Idea: Pure neural network—no recurrence, no convolutions. Stack of blocks: each block predicts a "component" of the series and the "residual". Two architectures: Generic (no constraints) and Interpretable (trend + seasonality, like Holt-Winters decomposition). Winner of the M4 Competition (2018) with interpretability.

N-BEATS Block:

FC layers: $x_t \rightarrow (\theta^b, \theta^f)$ (backcast and forecast parameters)
Backcast: $g_b(\theta^b)$—reconstruction of input (what the block "explained")
Forecast: $g_f(\theta^f)$—block forecast
Residual: $x_{t+1} = x_t − g_b(\theta^b)$ passed to the next block

PatchTST and Transformers for Time Series

PatchTST (Nie et al., 2023): splits the time series into patches (L consecutive points). Each patch is a "token". Transformer is applied. Patch positional encoding. More efficient than applying a transformer to each individual point—fewer tokens, better local semantics.

TimesNet (2023): transforms a 1D time series into a 2D "image" (using periodicity) → CNN processes as an image → SOTA on several tasks.
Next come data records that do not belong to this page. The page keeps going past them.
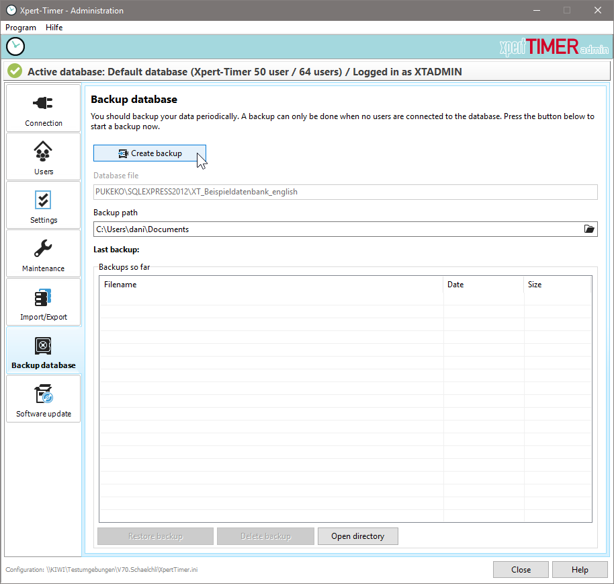The width and height of the screenshot is (614, 584).
Task: Click the browse folder icon for backup path
Action: click(589, 229)
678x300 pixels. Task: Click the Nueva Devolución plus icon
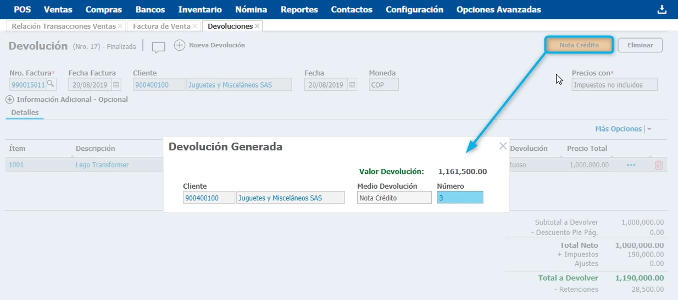(179, 45)
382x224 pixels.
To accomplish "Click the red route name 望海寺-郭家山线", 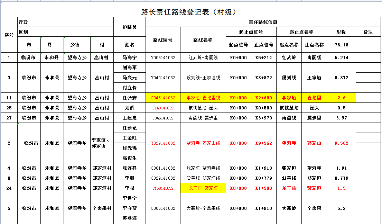I will click(203, 143).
Comparison with Classical Methods

ARIMA(p,d,q): $p$—AR order, $d$—order of differencing, $q$—MA order. Good for stationary series, small data volumes, interpretability. Does not scale to thousands of series.

Prophet (Facebook, 2017): $y(t) = $ trend $+$ seasonality $+$ holidays $+ \epsilon$. Trend: piecewise-linear or logistic. Seasonality: Fourier series. Good for business series with holidays and trend changes.
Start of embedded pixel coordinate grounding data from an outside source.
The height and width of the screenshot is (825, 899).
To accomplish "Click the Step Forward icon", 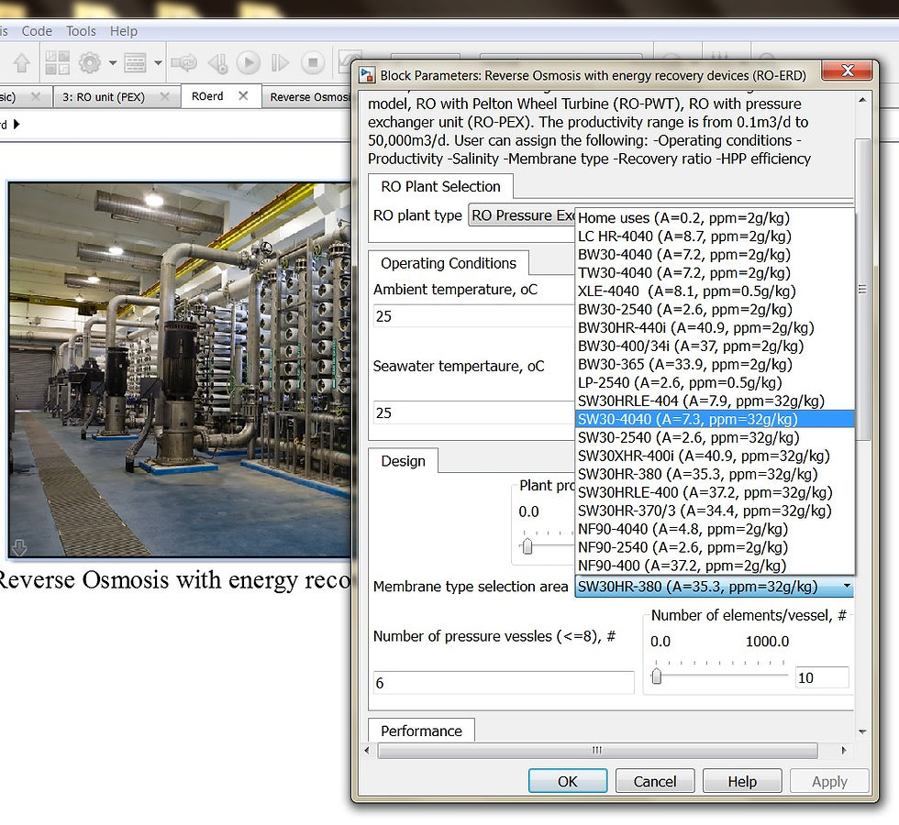I will (x=280, y=63).
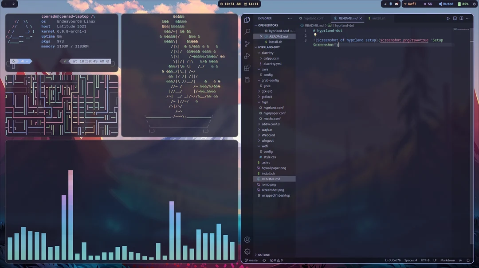Open the Extensions view
The height and width of the screenshot is (268, 479).
(x=247, y=67)
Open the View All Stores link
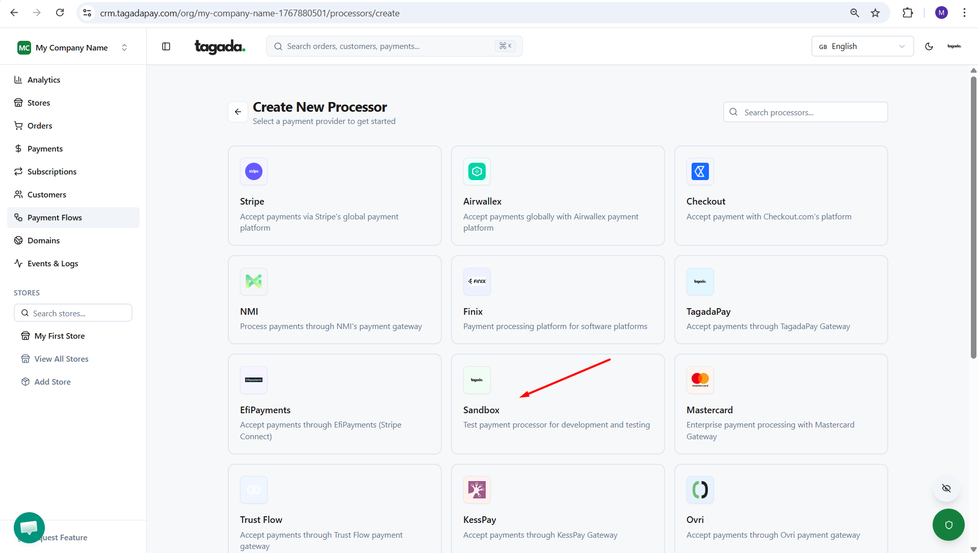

LSTM vs ARIMA: With > 500–1000 training points LSTM is usually better. With small data—classical methods are competitive. Ensemble (LSTM + ARIMA + Prophet) often outperforms any method alone.

M4 Competition (2018, 100K series): Winner—Exponential Smoothing + LSTM. Pure neural networks (without ES) only took 5th–6th place. Hybrid approach > pure neural.

Numerical Example

Forecasting electricity consumption in Australia (hourly data, 5 years): 43,800 points.
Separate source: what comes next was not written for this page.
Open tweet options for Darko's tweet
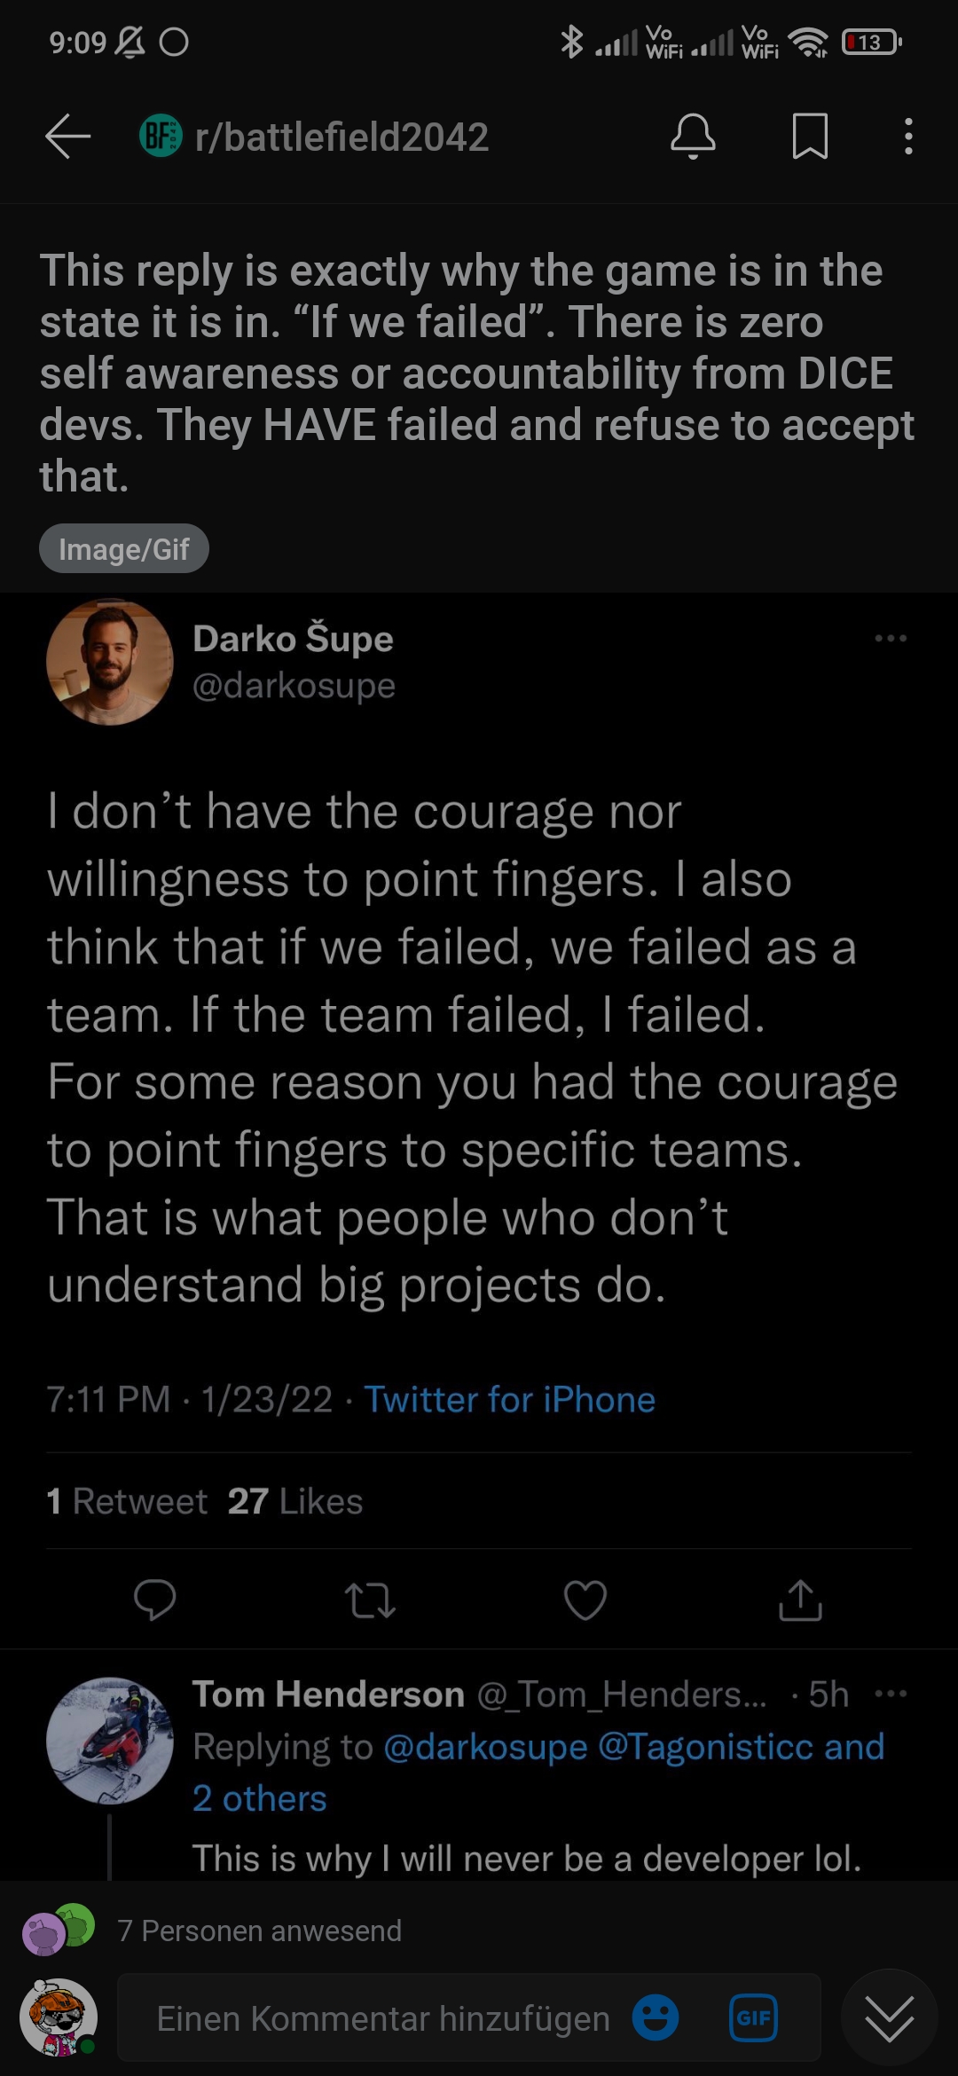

SARIMA(2,1,2)(1,1,1,24): MASE = 1.24 (baseline). LSTM (2 layers × 64, 72h lag): MASE = 1.08 (-13%). TFT: MASE = 0.96 (-23%). Ensemble (TFT + SARIMA): MASE = 0.89 (-28%).

MASE < 1 means better than naive seasonal (we predict the same as yesterday at the same time).

Assignment: Use the M4 Competition dataset (100K series of various frequencies). (1) For 10 random monthly series: train SARIMA(1,1,1)(1,1,1,12)—automatically via pmdarima. (2) Train LSTM with 12 lags, 2 layers × 64 neurons. (3) Ensemble with weights 0.5/0.5. Evaluate MASE on the test set (last 18 points). (4) Visualize forecasts on 6 random series—when does LSTM outperform SARIMA, and vice versa?